Ashley Hein allegedly spent more than $21,000 on personal items

The former director of a Durango-based nonprofit that helps abused and at-risk children across Southwest Colorado is suspected of embezzling more than $21,000 from the organization.

Ashley Hein, 42, of Durango, used the nonprofit’s funds to purchase personal items at grocery stores, gas stations, clothing stores, liquor stores, smoke shops, marijuana dispensaries and adult-content stores, according to an arrest affidavit.

The alleged thefts occurred between August 2018 and April 2022, during her tenure as director of 4 the Children, an umbrella organization for the Court Appointed Special Advocates (CASA) program, the Safe Exchange and Supervised Visitation program and the Child Advocacy Center.

The nonprofit, located at 129 East Animas Road (County Road 250) just north of Durango city limits, serves children who have experienced abuse, neglect and family trauma in La Plata, Montezuma, Archuleta, Dolores and San Juan counties.

The nonprofit receives a large chunk of its funding from government grants, none of which allow funds to be used for an employee’s personal gain, according to the affidavit.

In an interview with law enforcement, Hein acknowledged the nonprofit’s debit cards were assigned to her and no one else ever used the cards, according to the affidavit.

Hein said she never intended for her personal spending to go as far as it did, but it snowballed over time. According to the affidavit, she said she was stressed out at the time, and she used the nonprofit’s accounts to buy herself a bottle of wine or lunch on occasion – believing she had the board’s blessing.

Hein has been served a summons and complaint on suspicion of theft, cybercrime and embezzlement, all felonies, and official misconduct, a misdemeanor, according to an arrest affidavit.

As director of 4 the Children, Hein reported directly to the board of directors and had direct control of the nonprofit’s budget and finances, according to the affidavit. After her departure on April 15, 2022, a certified public accountant began assisting the nonprofit with its finances.

That is when the unusual spending habits surfaced.

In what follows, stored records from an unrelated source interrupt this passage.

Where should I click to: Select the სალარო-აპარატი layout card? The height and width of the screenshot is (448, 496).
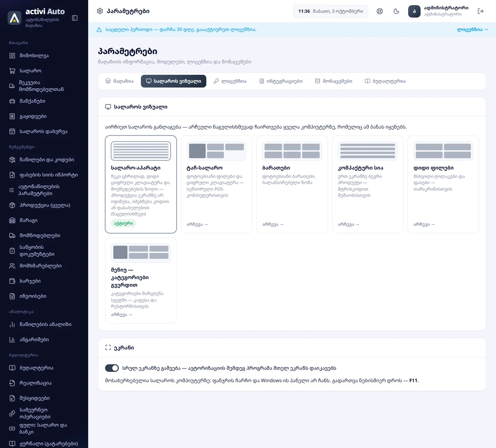coord(141,184)
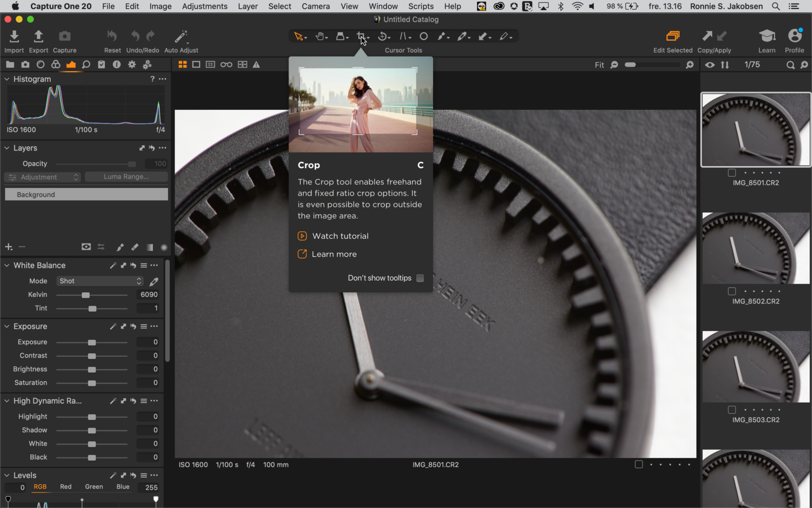Screen dimensions: 812x508
Task: Open the Adjustments menu
Action: click(205, 6)
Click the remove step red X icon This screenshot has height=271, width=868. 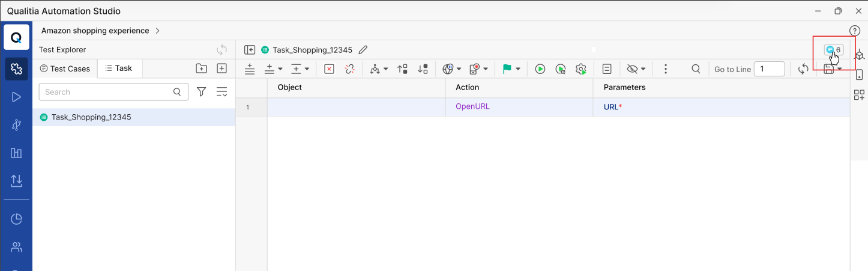pyautogui.click(x=329, y=69)
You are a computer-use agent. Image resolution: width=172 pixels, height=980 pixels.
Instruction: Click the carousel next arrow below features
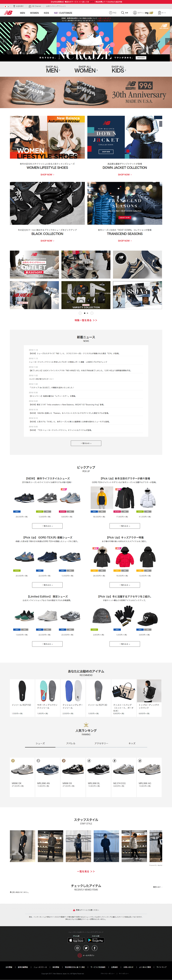tap(92, 313)
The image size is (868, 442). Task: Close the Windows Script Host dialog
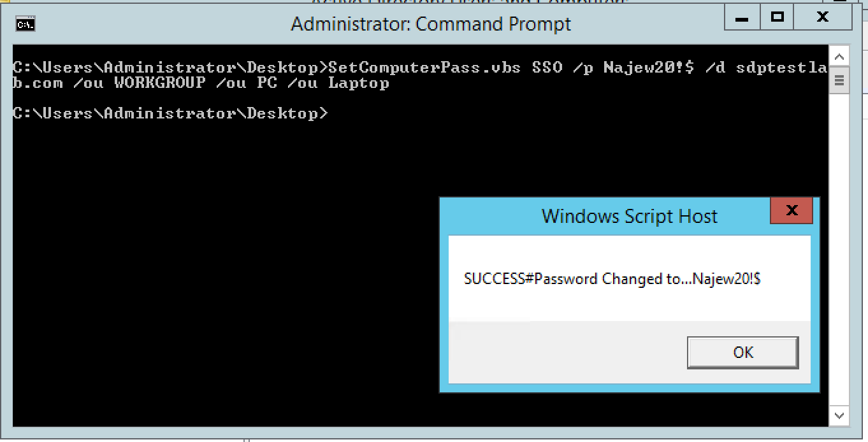pos(792,210)
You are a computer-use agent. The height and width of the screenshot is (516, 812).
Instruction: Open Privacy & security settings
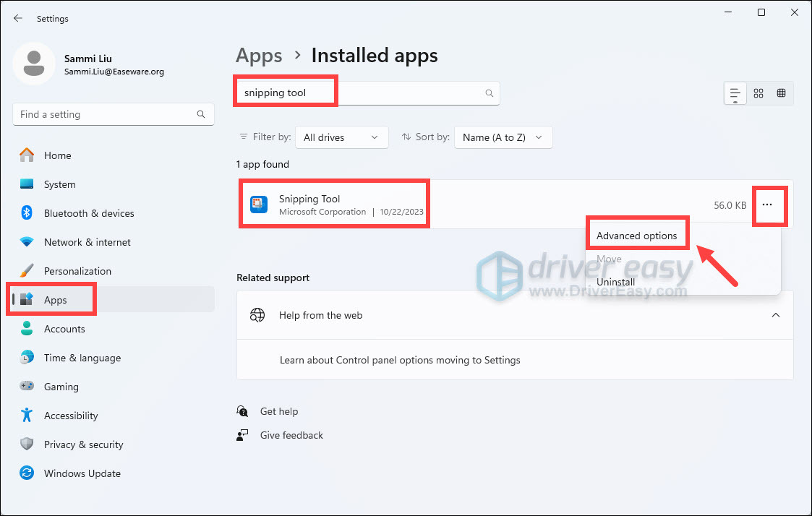click(85, 444)
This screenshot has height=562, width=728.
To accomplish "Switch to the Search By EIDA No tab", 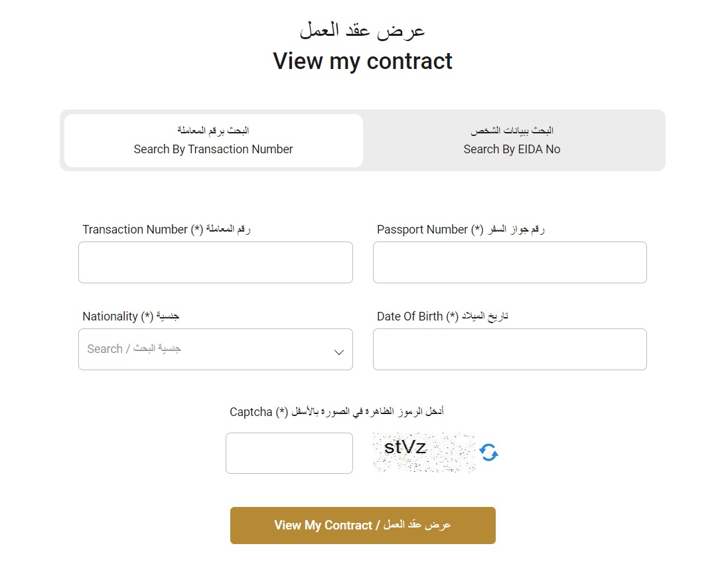I will tap(512, 141).
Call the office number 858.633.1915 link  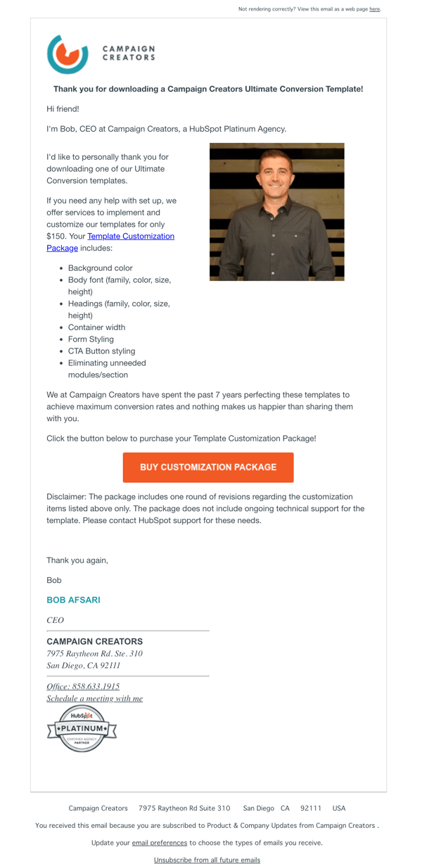[x=83, y=686]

The CPA, along with the new director and a program director, identified numerous transactions they believed to be personal spending as opposed to charges directly associated with the nonprofit, according to the affidavit.

The charges included numerous transactions from places like City Market, Lively Boutique, Gandolf’s Smoke Shop and Durango Organics Marijuana Dispensary, among others.

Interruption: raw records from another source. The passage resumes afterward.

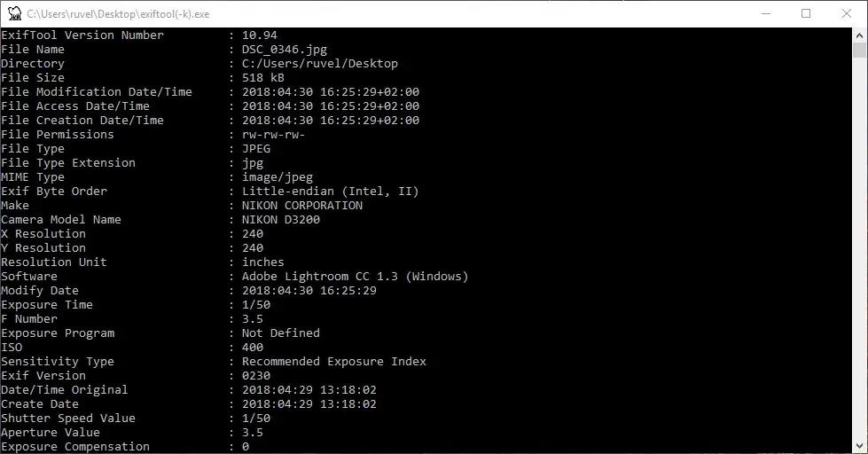Viewport: 868px width, 454px height.
Task: Maximize the exiftool console window
Action: pos(806,13)
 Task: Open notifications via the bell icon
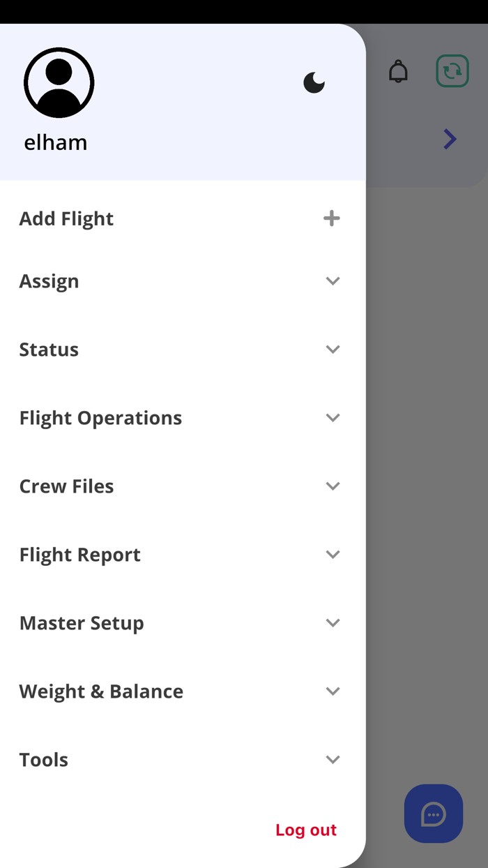pos(398,71)
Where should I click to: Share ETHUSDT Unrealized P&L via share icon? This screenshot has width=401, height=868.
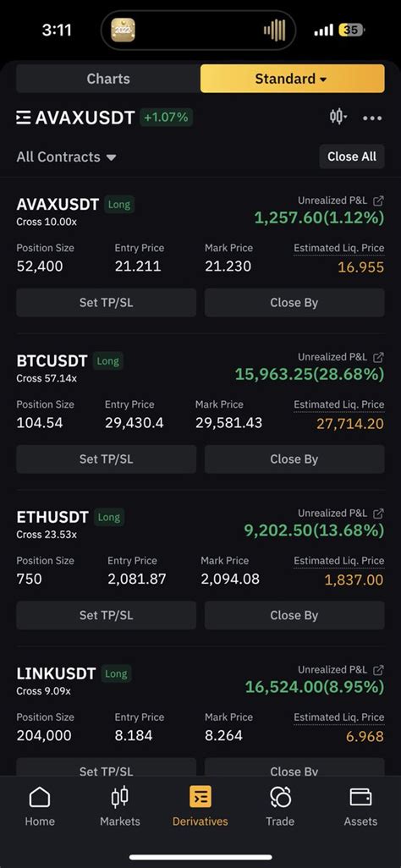coord(378,514)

Hein is suspected of purchasing items such as a bra, thong, bracelets, jewelry and a tank top from Lively Boutique. She is suspected of making at least three ATM withdrawals using the nonprofit’s debit cards inside a Durango Organics Marijuana Dispensary. She is also suspected of taking $800 in cash from a jar kept at 4 the Children and depositing it into her TBK bank account, according to the affidavit.

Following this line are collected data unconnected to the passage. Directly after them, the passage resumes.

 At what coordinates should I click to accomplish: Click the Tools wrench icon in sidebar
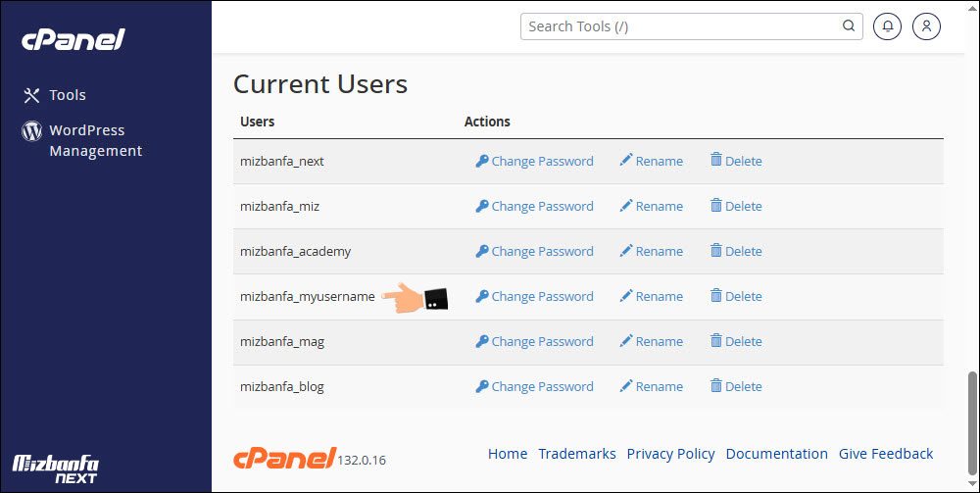tap(31, 95)
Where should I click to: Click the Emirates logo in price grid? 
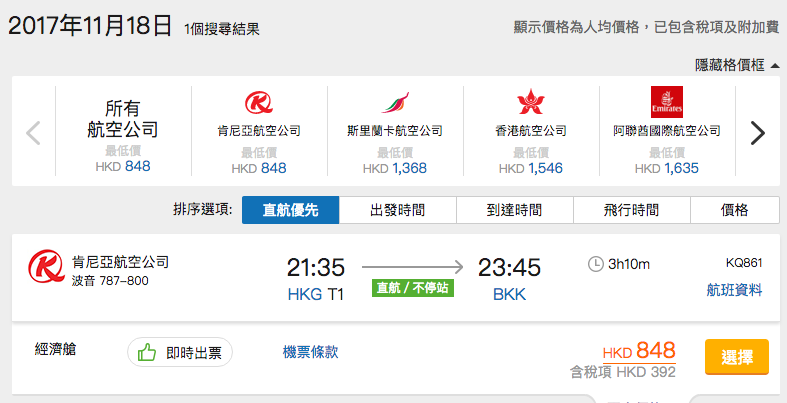pos(667,102)
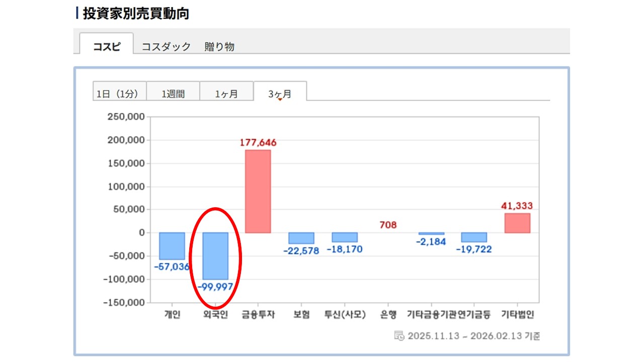The height and width of the screenshot is (362, 644).
Task: Click the 연기금등 blue bar
Action: point(474,237)
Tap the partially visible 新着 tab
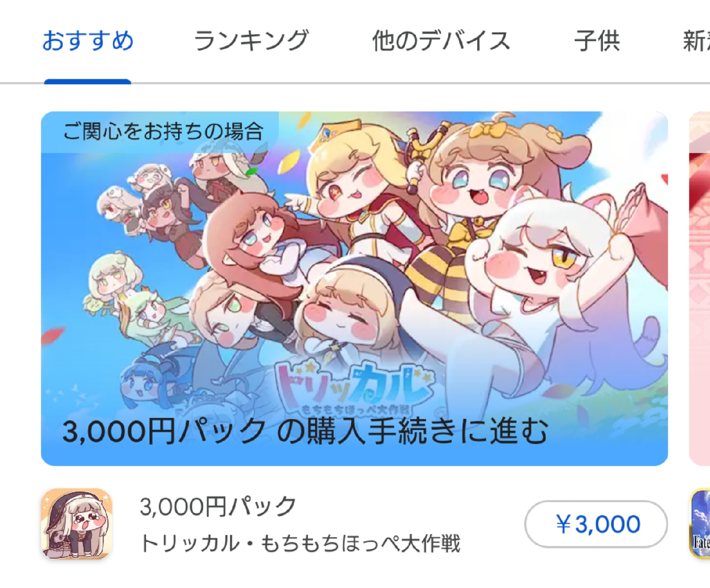Screen dimensions: 710x588 696,41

She is also suspected of creating a limited liability company with a stated mission of providing support for women who experienced female-specific health challenges.

During a financial audit, it was discovered Hein wrote checks and conducted online transfers from 4 the Children’s Alpine Bank account to her Blue Heron Services LLC, according to the affidavit.

She is suspected of completing 15 transfers totaling $2,025.

“No one at 4 The Children was aware of any time Blue Heron Services ever provided any services to 4 The Children,” the affidavit says.

On occasion, Hein would repay some of her debit card transactions, saying she accidentally used the wrong card, according to the affidavit. But the amounts she paid back totaled only $1,006, according to the affidavit.

Hein appears to have done little to cover her tracks. After quitting, she left numerous financial documents on her desk, including a deposit receipt for $800 into her personal TBK Bank account – the same amount that had gone missing from a cash jar kept at the nonprofit, according to the affidavit.

Prior to Hein joining the nonprofit, 4 the Children spent about $300 per year on groceries and other meals, according to the affidavit. During her tenure, grocery bills increased to about $13,000. After Hein quit, grocery and restaurant expenses decreased again to about $300.

Those associated with the nonprofit told investigators the organization does not provide food or groceries to clients, and it is unusual to purchase anything beyond bottled water and a few light snacks like granola bars.

“There was no reason that Gandolf’s Smoke Shop should have been used as a merchant for 4 the Children,” the affidavit says.

Hein did not immediately return a phone call Wednesday seeking comment.

During his investigation, Sheriff’s Office Investigator Aaron Kyser told Hein he didn’t believe Hein to be a bad person, according to his seven-page affidavit.

Hein responded: “But there is some bad stuff here.”